[BEGIN SOURCE RECORDS]
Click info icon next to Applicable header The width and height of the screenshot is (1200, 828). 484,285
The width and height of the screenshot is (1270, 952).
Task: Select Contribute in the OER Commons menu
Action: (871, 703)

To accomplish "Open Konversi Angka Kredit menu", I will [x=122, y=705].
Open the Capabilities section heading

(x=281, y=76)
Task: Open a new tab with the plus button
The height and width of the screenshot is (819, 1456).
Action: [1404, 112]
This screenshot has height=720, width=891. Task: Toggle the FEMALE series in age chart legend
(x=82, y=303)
[END SOURCE RECORDS]
> _DIRECTION_: Reproduce the rows above, substituting "Launch" for every occurrence of "Open" and keeping all other text identical.

> _TASK RESULT_:
Click info icon next to Applicable header The width and height of the screenshot is (1200, 828). 484,285
The width and height of the screenshot is (1270, 952).
Task: Select Contribute in the OER Commons menu
Action: (871, 703)

To accomplish "Launch Konversi Angka Kredit menu", I will [x=122, y=705].
Launch the Capabilities section heading

(x=281, y=76)
Task: Launch a new tab with the plus button
The height and width of the screenshot is (819, 1456).
Action: [1404, 112]
This screenshot has height=720, width=891. Task: Toggle the FEMALE series in age chart legend
(x=82, y=303)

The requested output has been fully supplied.